In postmenopausal women specifically, estrogen hormone therapy has been effective at preventing bone loss, preventing fractures, and increasing bone strength. Estrogen used for treatment can be administered orally, or even as a skin patch (Jr, n.d).

Drugs and Medication

As of now, the most effective drugs for osteoporosis are antiresorptive agents, meaning they decrease the amount of calcium removed from bones. Since bones are dynamic and constantly being remodelled, and osteoporosis results when bone resorption is higher than bone rebuilding, these medications inhibit the removal of bone so bone rebuilding is favoured. Many antiresorptive agents are available including alendronate, risedronate, raloxifene and others (Lewiecki, 2004).

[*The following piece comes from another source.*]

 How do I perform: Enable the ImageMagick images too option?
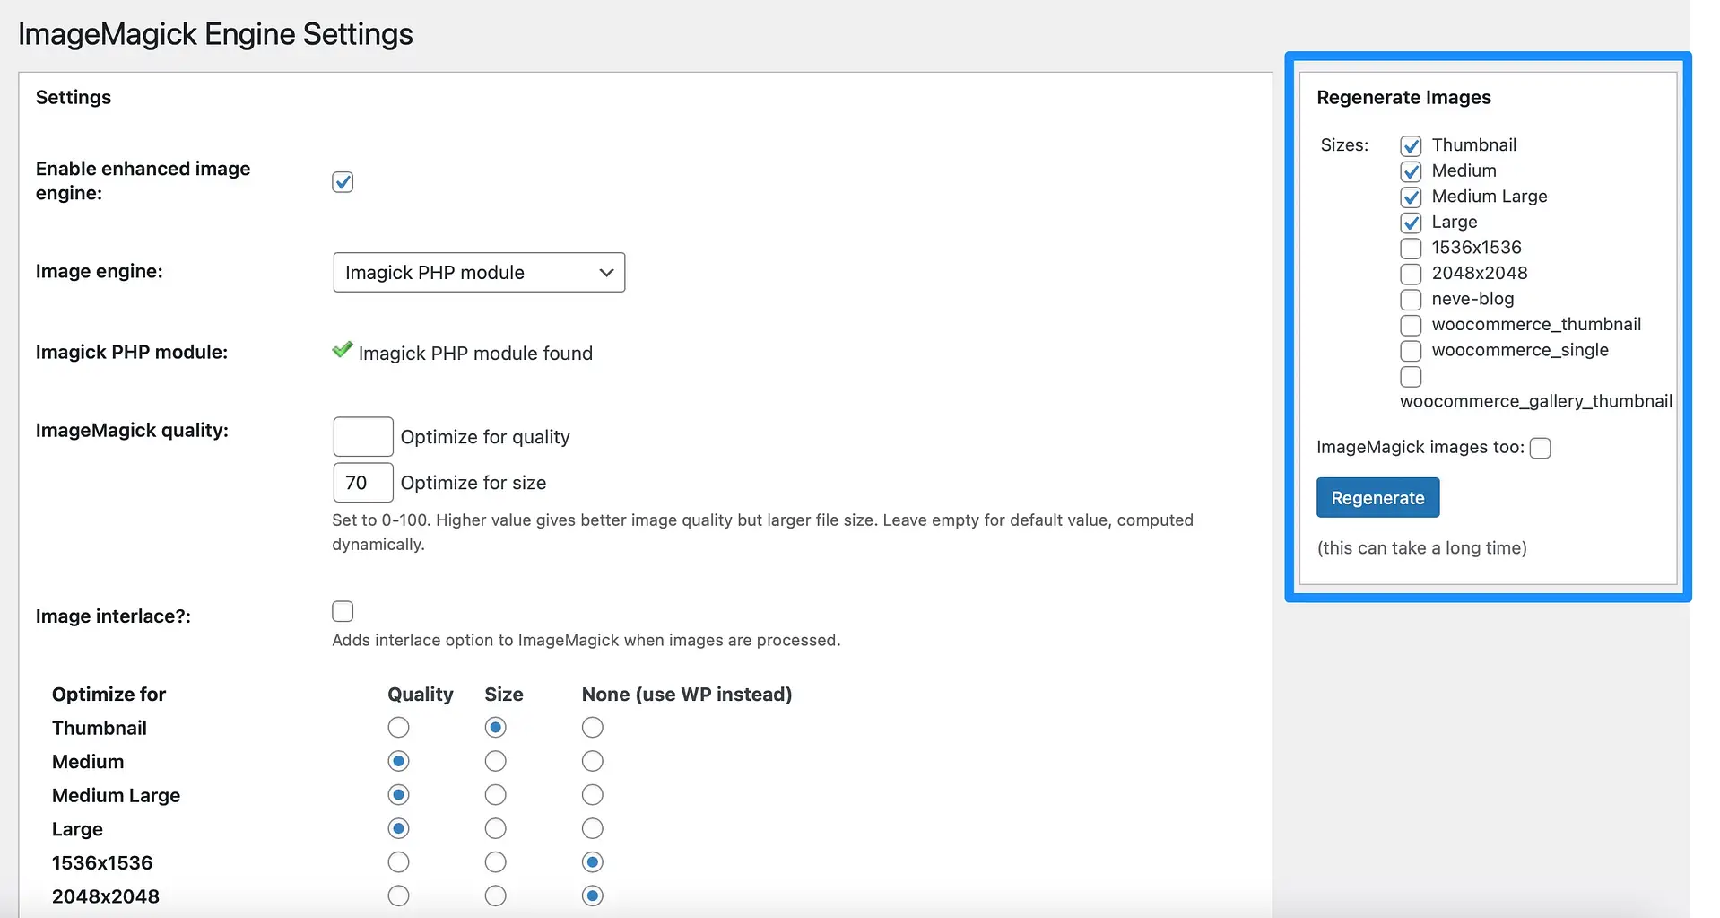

Bisphosphonates are a class of antiresorptive drugs that are used to decreases risks of fractures of hip, wrist, and spine. These class of drugs are all administered orally to reduce adverse side effects, and to enhance the absorption of the medicine. They are taken in the morning and are taken with water to increase absorption. They can also be administered intravenous to avoid possible stomach problems (Lewiecki, 2004).

Alendronate (Fosamax) is an example of a bisphosphonate drug. It is effective treatment for postmenopausal osteoporosis as well as with glucocorticoid induced osteoporosis. This drug, similar to other bisphosphonates increases bone density and reduces various possible fractures. It is taken orally once a week for postmenopausal osteoporosis and is also the first drug used for increasing bone density in males with osteoporosis. This drug as all others does have a few side effects. This includes irritation of the esophagus or even inflammation of the esophagus. Differences in the chemical makeups of the other bisphosphonate drugs is what allows for certain side effects to be avoided (Gronholz, 2008).

Zoledronate (Reclast) is an intravenous administered bisphosphonate that is given once a year. It is able to effectively strengthen bones along with preventing both spinal and non-spinal fractures. As with all medications, side effects of this drug may result in muscle and joint aches, and so mild pain killers are given following treatment. This drug is used mainly to prevent postmenopausal osteoporosis and to increase bone mass in males suffering the disease (Gronholz, 2008).

Conclusion

Osteoporosis is set to become a major health concern with an ageing population. Scientists have identified human stem cells that develop into the bone, cartilage, and other tissues that make up the body’s skeleton (Price et al., 2018). This will one day help doctors repair or replace joint cartilage, heal broken bones more quickly, and build up bone in osteoporosis patients. Additionally, a new genetic screen may predict a person’s future risk of osteoporosis and bone fracture and may allow for more preventative measures (University of Stanford, 2018).